Irrigation: This isn’t something we can easily capture in a photo, but having drip irrigation has made a huge difference. Last year, we grew flowers relying only on the rain. This year, with some assistance from George at L’il Farm, we are using drip irrigation. Although it is still only spring, we have already noticed a difference. Our plants are growing taller and faster, which makes sense. If plants, like us, are mostly water and they don’t have enough water, they will be small and not as healthy.
Landscape Fabric: We have a huge problem with yellow nutsedge on our farm. This perennial weed grows back faster than we could possibly pull it out, and we were feeling discouraged and desperate. We needed a solution that would allow us to spend less time weeding and more time growing and selling flowers and building our house.
We decided to use woven landscape fabric as a mulch. Using a form that we made, we used a propane torch to burn holes in this durable material. We transplant into the holes, which we still have to weed once or twice, but the transplants quickly shade out the small opening in the mulch. And unlike traditional agricultural plastic, landscape fabric can be reused for many years. The landscape fabric also warms the soil in the bed, and combined with our irrigation, we have found this benefit to greatly increase the speed our plants are growing. We will definitely be using landscape fabric as much as possible in the future.
And landscape fabric has increase our efficiency in another way, too: We found we weren’t planting at the density we thought we were.

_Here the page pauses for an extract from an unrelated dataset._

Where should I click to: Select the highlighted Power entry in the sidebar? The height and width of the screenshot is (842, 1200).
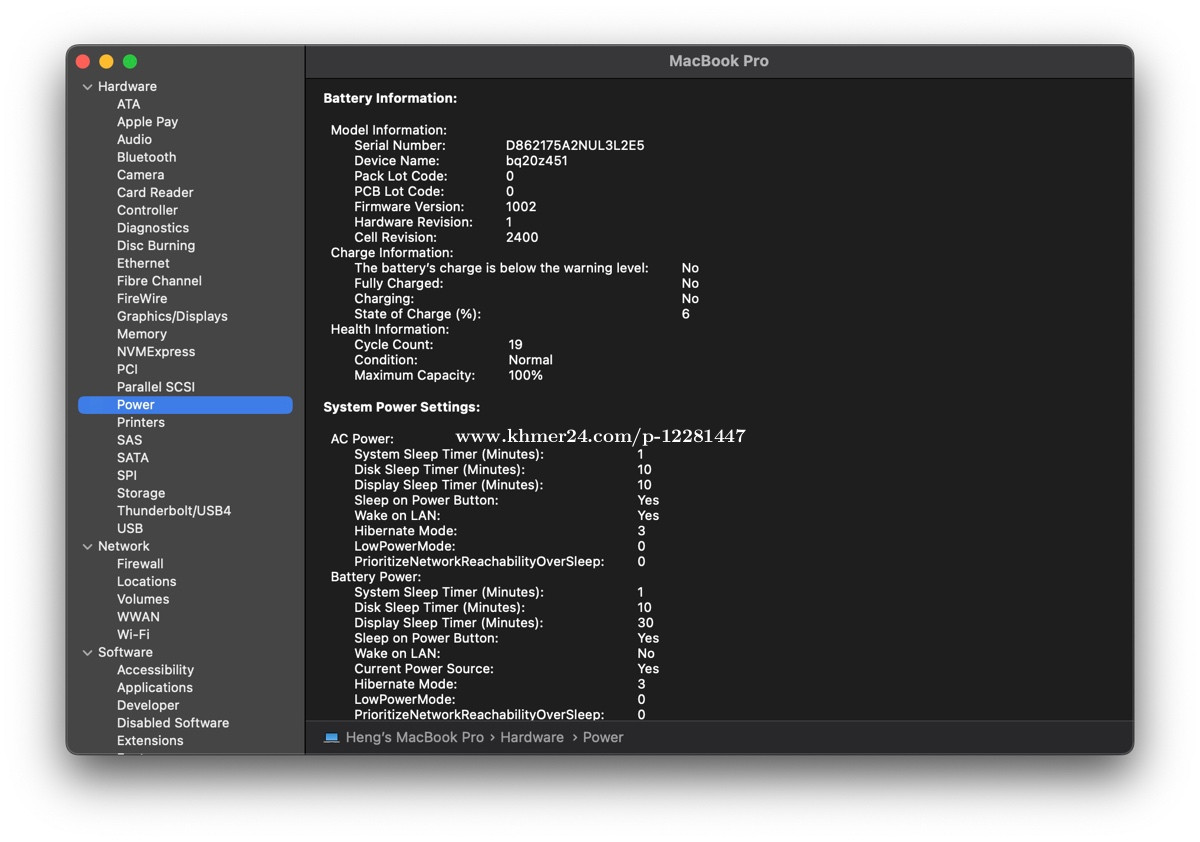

By standardizing our bed width and planting at the proper density, we have really increased the number of plants we can fit in each bed, meaning we need fewer beds for the same number of plants and greatly improving our efficiency.
Refrigeration: We have been told time and again that nothing will improve the quality of our flowers or our farm profitability as much as having a cooler. Having a cooler allows farmers to pick flowers at the perfect stage and store them for a couple of days until they can be sold, as opposed to picking them just before sale even if it isn’t the ideal stage of harvest. This reduces waste and improves quality.

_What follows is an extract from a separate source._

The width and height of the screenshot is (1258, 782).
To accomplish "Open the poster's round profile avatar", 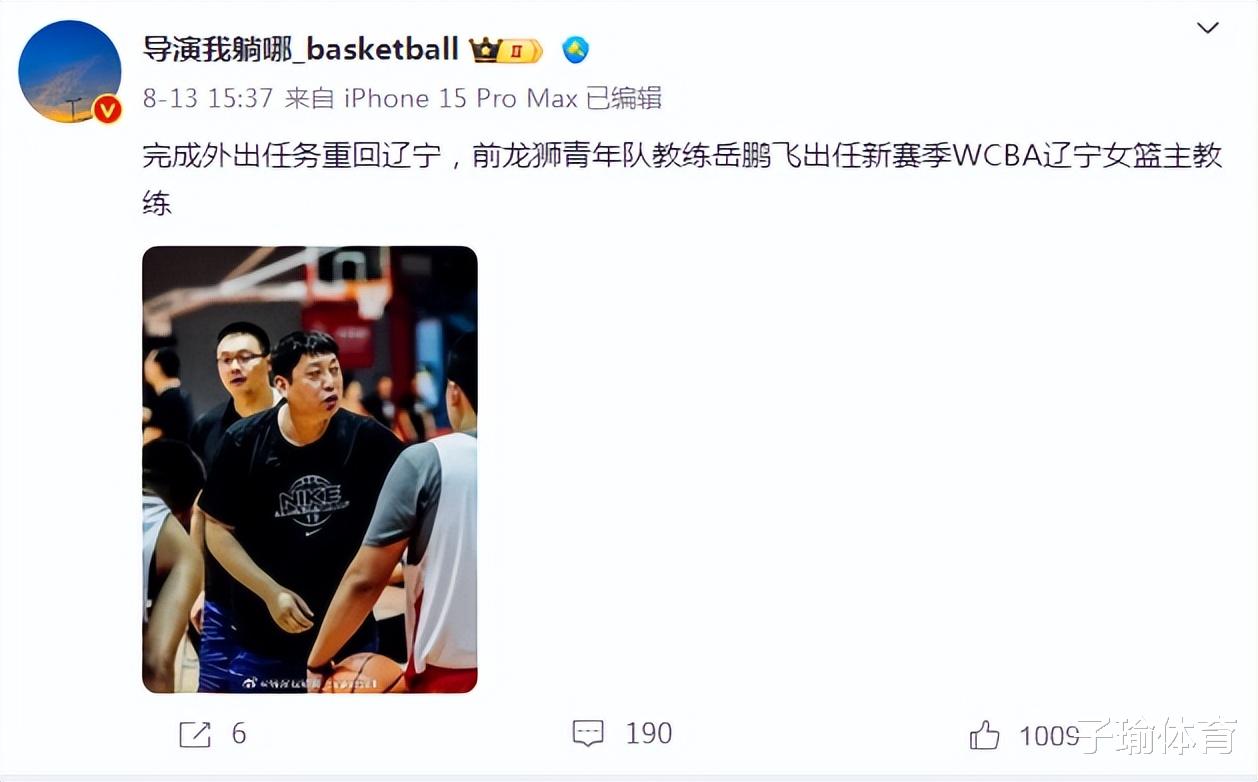I will (x=70, y=72).
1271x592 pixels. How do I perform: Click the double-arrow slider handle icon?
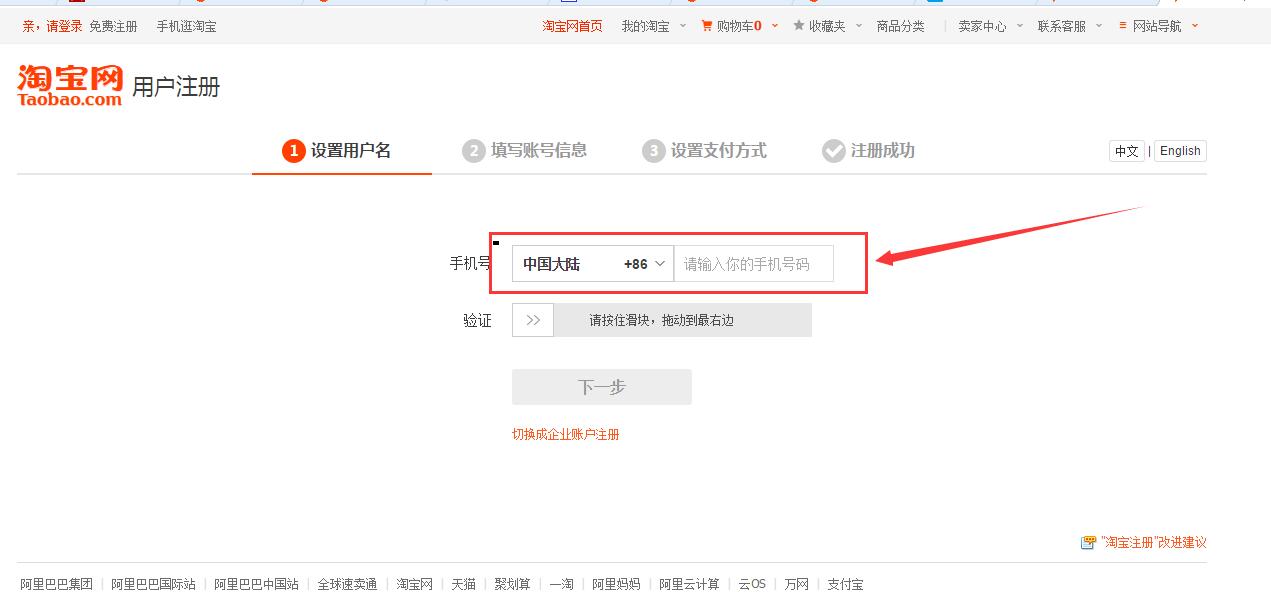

With inspiration from our friends Lee and Dustin Pollard, who are opening a food truck and catering business called Lost Boys, we decided to buy a used commercial reach-in refrigerator. We found this fridge on Craigslist. It was in our budget and was a lot easier for us to deal with right now than such a big project as a walk-in. It will hold everything we need it to for the foreseeable future. After that, we expect we’ll be able to build the walk-in cooler that we will need, but while we’re building our house, it is simply too big of a project for us to take on.
We are so excited about everything we have going on here at Spring Forth Farm. Adding irrigation, landscape fabric, and a fridge will allow us to spend more time on other farm projects such as planting, harvesting, and soil improvement. With more flowers and more time, we can also increase our sales. We are excited to share that our flowers are now at Haven Salon in Hillsborough.
And we are slowly starting to work on one other project: Woody Perennials.
We know that offering a wide variety of perennials is one way we can set ourselves apart from other local farms. Adding these plants is a long-term project, but this year we were able to start with two, Chinese Snowball Viburnum (Viburnum macrocephalum) and four colors of Butterfly Bush (Buddleia davidii). Since we have such wide open spaces on the farm, we also hope that these woody shrubs will act as windbreaks, helping reduce the force of the wind on our flowers.
It has been a busy and eventful spring on the farm and we are excited about where all of these new projects can lead.